[Dataset rows]
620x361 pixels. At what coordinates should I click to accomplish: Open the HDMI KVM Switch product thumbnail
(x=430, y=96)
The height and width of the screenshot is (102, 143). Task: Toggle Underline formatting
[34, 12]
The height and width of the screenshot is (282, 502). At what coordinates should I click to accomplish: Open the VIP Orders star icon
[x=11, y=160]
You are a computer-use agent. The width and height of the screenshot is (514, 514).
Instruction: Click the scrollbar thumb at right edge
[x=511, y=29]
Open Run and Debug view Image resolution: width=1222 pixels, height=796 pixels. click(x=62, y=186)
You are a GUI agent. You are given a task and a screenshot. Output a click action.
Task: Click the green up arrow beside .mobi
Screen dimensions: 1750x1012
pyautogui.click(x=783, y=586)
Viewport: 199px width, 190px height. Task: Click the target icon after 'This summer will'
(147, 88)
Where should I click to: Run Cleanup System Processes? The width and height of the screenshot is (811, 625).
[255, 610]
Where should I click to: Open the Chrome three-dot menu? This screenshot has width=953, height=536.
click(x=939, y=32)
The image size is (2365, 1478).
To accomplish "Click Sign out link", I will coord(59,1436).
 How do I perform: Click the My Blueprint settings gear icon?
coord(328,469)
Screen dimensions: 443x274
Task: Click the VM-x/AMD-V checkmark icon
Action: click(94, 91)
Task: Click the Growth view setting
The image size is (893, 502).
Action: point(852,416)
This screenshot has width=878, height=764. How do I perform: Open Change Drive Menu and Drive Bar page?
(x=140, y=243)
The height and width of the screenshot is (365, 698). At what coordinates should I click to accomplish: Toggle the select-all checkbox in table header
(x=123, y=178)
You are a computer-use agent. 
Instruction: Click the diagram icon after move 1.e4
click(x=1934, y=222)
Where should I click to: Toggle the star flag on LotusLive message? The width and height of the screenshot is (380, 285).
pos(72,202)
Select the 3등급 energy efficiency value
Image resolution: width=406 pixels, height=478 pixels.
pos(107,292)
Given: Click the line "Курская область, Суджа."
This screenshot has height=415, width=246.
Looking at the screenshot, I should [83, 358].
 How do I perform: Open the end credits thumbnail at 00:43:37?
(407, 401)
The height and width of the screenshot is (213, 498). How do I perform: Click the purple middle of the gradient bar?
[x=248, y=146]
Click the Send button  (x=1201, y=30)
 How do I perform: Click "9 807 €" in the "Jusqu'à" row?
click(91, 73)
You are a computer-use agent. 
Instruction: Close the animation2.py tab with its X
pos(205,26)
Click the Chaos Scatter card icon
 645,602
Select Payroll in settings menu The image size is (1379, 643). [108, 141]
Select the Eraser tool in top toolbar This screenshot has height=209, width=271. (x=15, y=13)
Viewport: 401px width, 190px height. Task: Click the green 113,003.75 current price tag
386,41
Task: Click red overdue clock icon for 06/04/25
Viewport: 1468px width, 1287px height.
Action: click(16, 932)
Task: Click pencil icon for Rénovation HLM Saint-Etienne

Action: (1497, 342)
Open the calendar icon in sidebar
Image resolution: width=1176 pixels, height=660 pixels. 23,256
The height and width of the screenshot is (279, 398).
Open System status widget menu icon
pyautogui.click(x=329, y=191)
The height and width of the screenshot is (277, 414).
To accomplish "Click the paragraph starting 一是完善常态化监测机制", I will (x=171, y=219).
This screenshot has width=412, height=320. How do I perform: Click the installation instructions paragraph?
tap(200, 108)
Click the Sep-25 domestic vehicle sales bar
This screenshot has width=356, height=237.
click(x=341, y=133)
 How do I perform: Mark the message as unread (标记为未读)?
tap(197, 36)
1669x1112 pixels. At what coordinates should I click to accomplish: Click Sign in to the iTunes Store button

*Exercise objective:* Substitute "desktop automation agent" for every occurrence of "computer-use agent" in the material above, and give all of it back with nothing else changed.

*Solution to this task:*
620x361 pixels. At what coordinates should I click to accomplish: Open the HDMI KVM Switch product thumbnail
(x=430, y=96)
The height and width of the screenshot is (102, 143). Task: Toggle Underline formatting
[34, 12]
The height and width of the screenshot is (282, 502). At what coordinates should I click to accomplish: Open the VIP Orders star icon
[x=11, y=160]
You are a desktop automation agent. The width and height of the screenshot is (514, 514).
Instruction: Click the scrollbar thumb at right edge
[x=511, y=29]
Open Run and Debug view Image resolution: width=1222 pixels, height=796 pixels. click(x=62, y=186)
You are a GUI agent. You are given a task and a screenshot. Output a click action.
Task: Click the green up arrow beside .mobi
Screen dimensions: 1750x1012
pyautogui.click(x=783, y=586)
Viewport: 199px width, 190px height. Task: Click the target icon after 'This summer will'
(147, 88)
Where should I click to: Run Cleanup System Processes? The width and height of the screenshot is (811, 625).
[255, 610]
Where should I click to: Open the Chrome three-dot menu? This screenshot has width=953, height=536.
click(x=939, y=32)
The image size is (2365, 1478).
To accomplish "Click Sign out link", I will coord(59,1436).
 How do I perform: Click the My Blueprint settings gear icon?
coord(328,469)
Screen dimensions: 443x274
Task: Click the VM-x/AMD-V checkmark icon
Action: click(94, 91)
Task: Click the Growth view setting
The image size is (893, 502).
Action: point(852,416)
This screenshot has width=878, height=764. How do I perform: Open Change Drive Menu and Drive Bar page?
(x=140, y=243)
The height and width of the screenshot is (365, 698). At what coordinates should I click to accomplish: Toggle the select-all checkbox in table header
(x=123, y=178)
You are a desktop automation agent. 
Instruction: Click the diagram icon after move 1.e4
click(x=1934, y=222)
Where should I click to: Toggle the star flag on LotusLive message? The width and height of the screenshot is (380, 285).
pos(72,202)
Select the 3등급 energy efficiency value
Image resolution: width=406 pixels, height=478 pixels.
pos(107,292)
Given: Click the line "Курская область, Суджа."
This screenshot has height=415, width=246.
Looking at the screenshot, I should [83, 358].
 How do I perform: Open the end credits thumbnail at 00:43:37?
(407, 401)
The height and width of the screenshot is (213, 498). How do I perform: Click the purple middle of the gradient bar?
[x=248, y=146]
Click the Send button  (x=1201, y=30)
 How do I perform: Click "9 807 €" in the "Jusqu'à" row?
click(91, 73)
You are a desktop automation agent. 
Instruction: Close the animation2.py tab with its X
pos(205,26)
Click the Chaos Scatter card icon
 645,602
Select Payroll in settings menu The image size is (1379, 643). [108, 141]
Select the Eraser tool in top toolbar This screenshot has height=209, width=271. (x=15, y=13)
Viewport: 401px width, 190px height. Task: Click the green 113,003.75 current price tag
386,41
Task: Click red overdue clock icon for 06/04/25
Viewport: 1468px width, 1287px height.
Action: click(16, 932)
Task: Click pencil icon for Rénovation HLM Saint-Etienne

Action: (1497, 342)
Open the calendar icon in sidebar
Image resolution: width=1176 pixels, height=660 pixels. 23,256
The height and width of the screenshot is (279, 398).
Open System status widget menu icon
pyautogui.click(x=329, y=191)
The height and width of the screenshot is (277, 414).
To accomplish "Click the paragraph starting 一是完善常态化监测机制", I will (x=171, y=219).
This screenshot has width=412, height=320. How do I perform: Click the installation instructions paragraph?
tap(200, 108)
Click the Sep-25 domestic vehicle sales bar
This screenshot has width=356, height=237.
click(x=341, y=133)
 How do I perform: Mark the message as unread (标记为未读)?
tap(197, 36)
1669x1112 pixels. At what coordinates should I click to accomplish: Click Sign in to the iTunes Store button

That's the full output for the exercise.